I’ve just got my hands on two workstations with a pair of GPUs each and I have been trying to run distributed training across them both.
Training works on a singular machine with both GPUs active, but I’ve be unsuccessful in utilizing both. I keep getting RuntimeError: Connection reset by peer and I’m not entirely sure what to do (full error last paragraph).
I’m running on a docker container based off nvcr.io/nvidia/pytorch:21.07-py3 with an example of the run command below, the host system is Ubuntu 20.04 server (Docker version 20.10.7, build f0df350). Both systems are just connected to the University network (ports are adjacent to each other, but obivously, who knows if they’re connected to the same switch or any other firewall settings).

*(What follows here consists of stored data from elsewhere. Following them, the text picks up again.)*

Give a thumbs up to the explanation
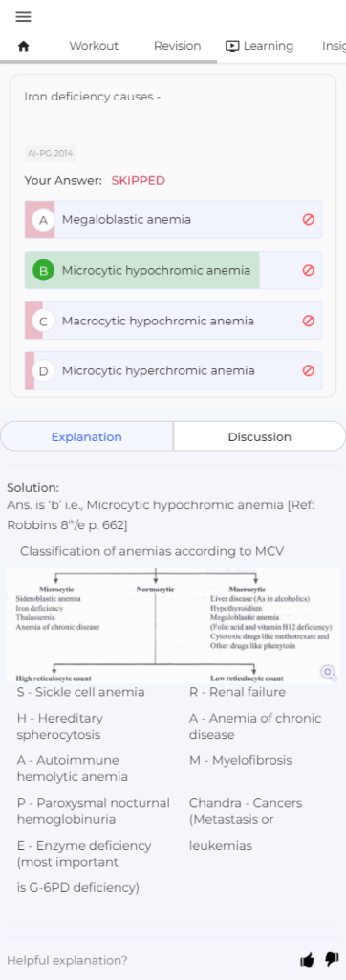click(x=307, y=960)
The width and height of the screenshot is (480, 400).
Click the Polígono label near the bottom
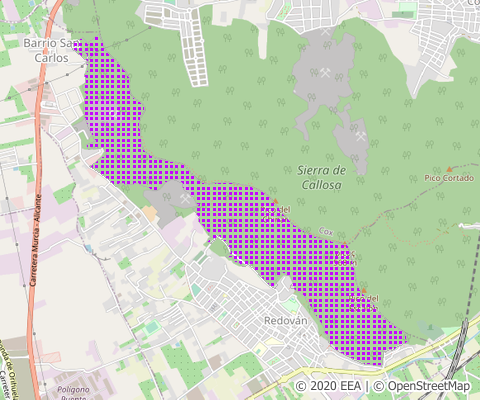click(x=73, y=389)
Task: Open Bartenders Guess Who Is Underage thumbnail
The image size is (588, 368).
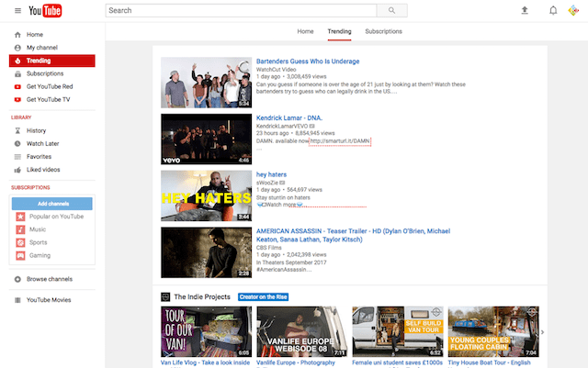Action: coord(206,83)
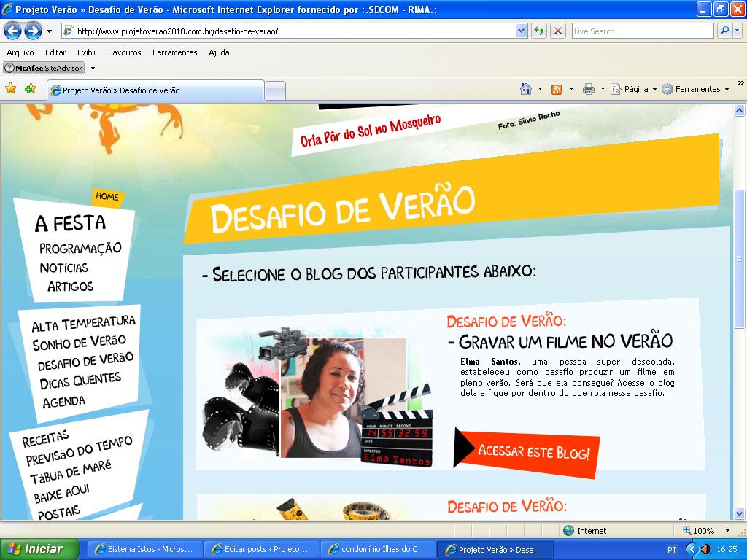This screenshot has width=747, height=560.
Task: Open the Programação link in sidebar
Action: (x=80, y=248)
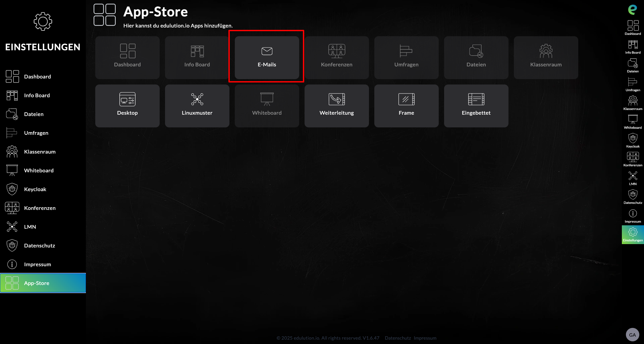
Task: Open Umfragen settings in left menu
Action: pyautogui.click(x=36, y=133)
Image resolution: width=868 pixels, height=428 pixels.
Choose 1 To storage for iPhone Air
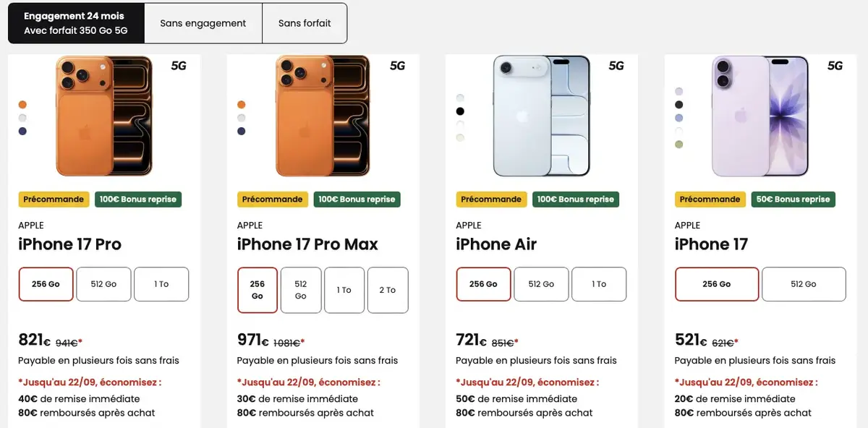click(599, 284)
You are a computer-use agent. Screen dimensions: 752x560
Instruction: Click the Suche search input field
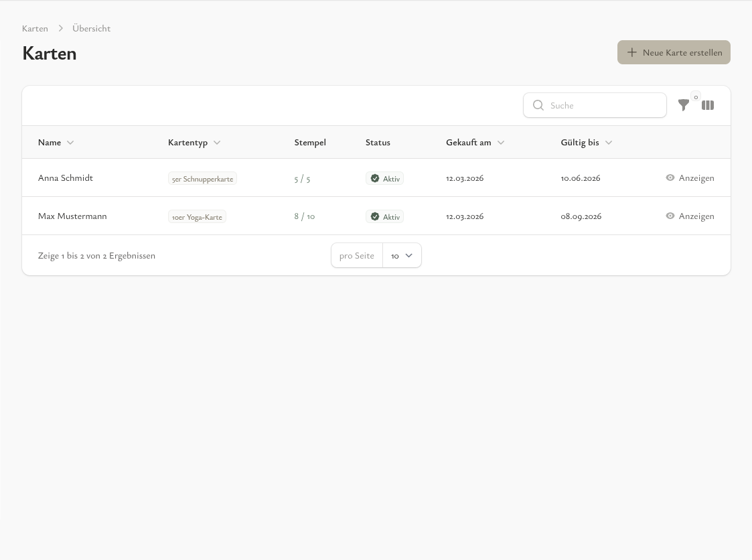[603, 105]
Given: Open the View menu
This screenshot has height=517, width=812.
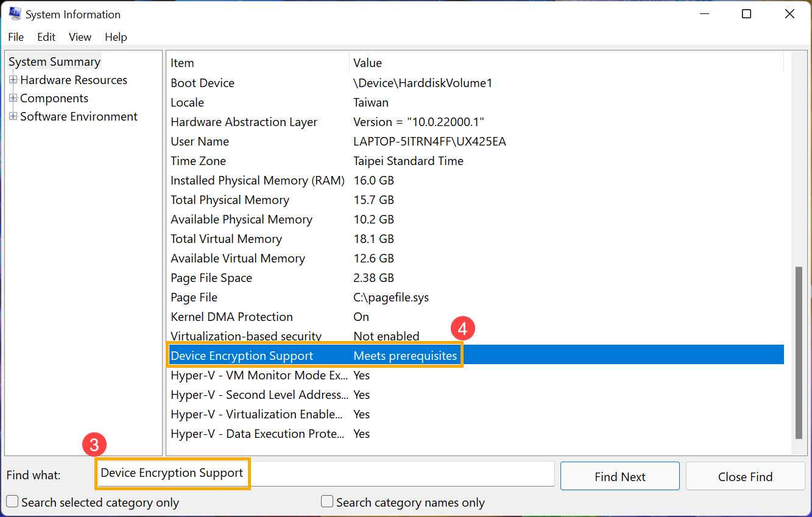Looking at the screenshot, I should [x=80, y=37].
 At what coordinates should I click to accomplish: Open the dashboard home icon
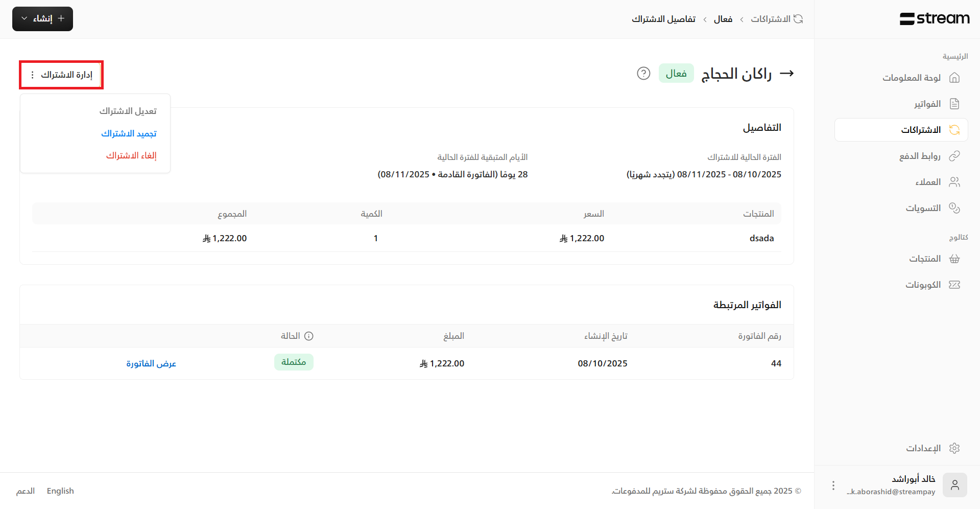[954, 78]

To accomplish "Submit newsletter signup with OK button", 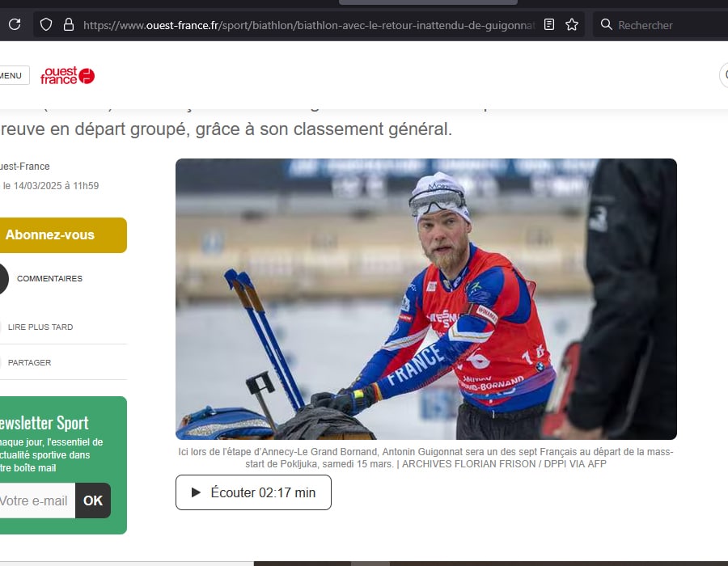I will coord(92,501).
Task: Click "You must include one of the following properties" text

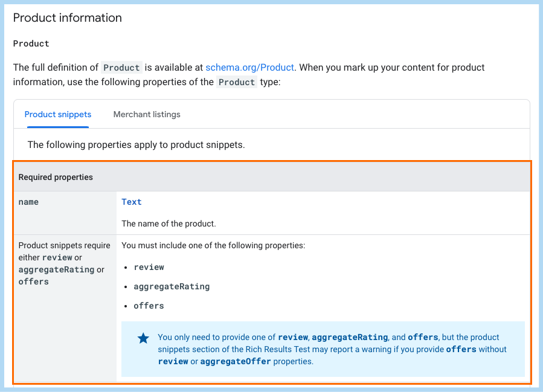Action: coord(213,246)
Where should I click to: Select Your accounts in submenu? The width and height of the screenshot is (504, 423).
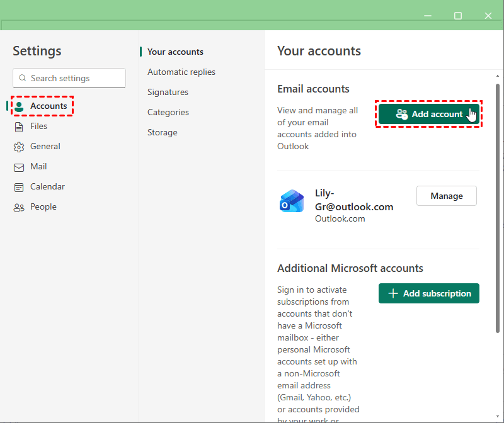pyautogui.click(x=175, y=52)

docker run -d -it --gpus all --shm-size 16G -p 29400:29400 \
--mount type=bind,source=/datasets,target=/tmp/training_data,readonly \
image:tag -m torch.distributed.run --nnodes=2 --nproc_per_node=2 \
--rdzv_id='1234' --rdzv_backend='c10d' --rdzv_endpoint='system_a_ip' \
train_detached.py --backend 'nccl' --other-args...
The firewall is disabled on both systems
sudo ufw status
Status: inactive
[ERROR] 2021-08-02 08:12:35,300 error_handler: {
"message": {
"message": "RendezvousConnectionError: The connection to the C10d store has failed. See inner exception for details.",
"extraInfo": {
"py_callstack": "Traceback (most recent call last):\n File \"/opt/conda/lib/python3.8/site-packages/torch/distributed/elastic/rendezvous/c10d_rendezvous_backend.py\", line 104, in _call_store\n return getattr(self._store, store_op)(*args, **kwargs)\nRuntimeError: Connection reset by peer\n\nThe above exception was the direct cause of the following exception:\n\nTraceback (most recent call last):\n File \"/opt/conda/lib/python3.8/site-packages/torch/distributed/elastic/multiprocessing/errors/__init__.py\", line 351, in wrapper\n return f(*args, **kwargs)\n File \"/opt/conda/lib/python3.8/site-packages/torch/distributed/launcher/api.py\", line 214, in launch_agent\n rdzv_handler = rdzv_registry.get_rendezvous_handler(rdzv_parameters)\n File \"/opt/conda/lib/python3.8/site-packages/torch/distributed/elastic/rendezvous/registry.py\", line 64, in get_rendezvous_handler\n return handler_registry.create_handler(params)\n File \"/opt/conda/lib/python3.8/site-packages/torch/distributed/elastic/rendezvous/api.py\", line 253, in create_handler\n handler = creator(params)\n File \"/opt/conda/lib/python3.8/site-packages/torch/distributed/elastic/rendezvous/registry.py\", line 35, in _create_c10d_handler\n backend, store = create_backend(params)\n File \"/opt/conda/lib/python3.8/site-packages/torch/distributed/elastic/rendezvous/c10d_rendezvous_backend.py\", line 239, in create_backend\n return C10dRendezvousBackend(store, params.run_id), store\n File \"/opt/conda/lib/python3.8/site-packages/torch/distributed/elastic/rendezvous/c10d_rendezvous_backend.py\", line 55, in __init__\n self._call_store(\"compare_set\", self._key, \"\", self._NULL_SENTINEL)\n File \"/opt/conda/lib/python3.8/site-packages/torch/distributed/elastic/rendezvous/c10d_rendezvous_backend.py\", line 106, in _call_store\n raise RendezvousConnectionError(\ntorch.distributed.elastic.rendezvous.api.RendezvousConnectionError: The connection to the C10d store has failed. See inner exception for details.\n",
"timestamp": "1627891955"
}
}
}
Traceback (most recent call last):
File "/opt/conda/lib/python3.8/site-packages/torch/distributed/elastic/rendezvous/c10d_rendezvous_backend.py", line 104, in _call_store
return getattr(self._store, store_op)(*args, **kwargs)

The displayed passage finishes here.